▶ [ЗАДАНИЯ К ТЕКСТУ]:
- 1) Почему, согласно тексту о гиляках, односельчане казненного гиляка не протестовали против расправы? Ответьте одним–тремя предложениями.
- 2) Переведите на английский язык предложение из текста о гиляках: «Соседи признали тактику лейтенанта правильной; собака нашлась; „расстались приятелями“».
- 3) Продолжите текст о гиляках, начиная сразу после его последнего предложения.

По натуре своей гиляки отличались в те времена глубочайшим преклонением перед справедливостью, почитая таковую высшим стимулом разрешения всяких недоразумений, вне зависимости от способов ее проявления. Так, однажды, гиляк, продавший манчжуру свою охотничью добычу за водку и получивший отказ дать ему еще несколько глотков, убил несговорчивого купца. Тогда в селение приехало несколько манчжур, убийца был захвачен ими и тут же казнен. Односельчане казненного нисколько не протестовали против такой расправы и прехладнокровно смотрели на приготовления к казни. Это было справедливо; это было в порядке вещей. Но если в столкновении с манчжуром правда была на стороне гиляка, тогда манчжуру лучше было удирать и удирать стремительно, бросив все свои товары: как один человек, весь поселок вступался за земляка, и тотчас же в ход пускались ножи. В другой раз, в апреле 1852 года, лейтенант Бошняк отправился с казаком вверх по Амуру на казенной собачьей нарте, наняв за известную посуточную плату [176] одного из гиляков в качестве проводника. На ночевке гиляк потребовал больше условленного, а получив отказ, сговорился с хозяином юрты, украл одну из казенных собак и скрылся. Бошняк взялся за хозяина; этот за нож; «но удар кулаком обезоружил его». Соседи признали тактику лейтенанта правильной; собака нашлась; «расстались приятелями».

▶ [ИСХОДНЫЕ ДАННЫЕ]:
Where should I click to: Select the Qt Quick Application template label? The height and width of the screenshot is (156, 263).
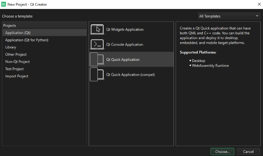[x=123, y=60]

▶ [ОТВЕТЫ К ЗАДАНИЯМ]:
- 1) Односельчане считали казнь справедливой и «в порядке вещей», ведь их земляк убил купца лишь за отказ дать ему еще водки. Гиляки глубоко почитали справедливость и видели в ней высший способ разрешения всяких недоразумений.

- 2) The neighbors recognized the lieutenant's tactics as correct; the dog was found; "they parted as friends."

- 3)
Живя бок о бок с нашими, гиляки ближайших к Петровскому посту селений мало по малу начали заимствовать от русских многие обычаи цивилизованных людей, стали забывать и многие свои предрассудки. Так, в их среде было распространено убеждение, будто человек, вздумавший копать землю и что-нибудь сажать, должен немедленно умереть. Видя, однако, что наши устраивают огороды и не умирают, они сами принялись за огородничество, и дело пошло у них успешно под ближайшим руководством и при помощи Екатерины Ивановны Невельской. Даже религиозные мировоззрения русских, в связи с торжественною обстановкою ежедневных общих молитв, понемногу переходили к дикарям, и в их среде находились желающие отказаться от шаманства. «Пользуясь предоставленным нашею православною церковью правом каждому христианину», Невельской не остановился перед обращением язычников в православие, конечно, после соответственного наставления. Обязанности попа исполнял при этом состоявший при экспедиции доктор Орлов, а Невельская принимала обыкновенно на себя роль крестной матушки и одаривала обращенных крестом и рубашкою. Случались при этом и курьезы. Так, один гиляк, уже окрещенный, явился для того же в Петровское в другой раз: больно понравилась ему рубашка и хотелось получить вторую. Анабаптиста окрестили второй раз, но уже не водою, а березовою кашей. Он не обиделся, назвал себя «крепко крещенным» и успокоился. Услуги за услугу, и гиляки все более старались быть полезными нашим и действительно бывали таковыми, в особенности при скитаниях сподвижников Невельского с целью исследования страны. Тут доставляли они припасы, когда взятые с собою бывали на исходе; охотно сообщали всякие сведения; бережно и сердобольно ухаживали за заболевавшими, отнюдь не принимая в таких случаях никакой платы: по их понятиям, человек, принявший вознаграждение за уход за больным, сам обрекался на неминуемую смерть. Случаи обращения гиляков в православие все учащались и обратили на себя внимание петербургских сфер. [177]

Результат получился неожиданный: правительство, надо полагать не без благосклонного участия в деле нашей дипломатии, запретило крестить инородцев, проживавших близ устья Амура.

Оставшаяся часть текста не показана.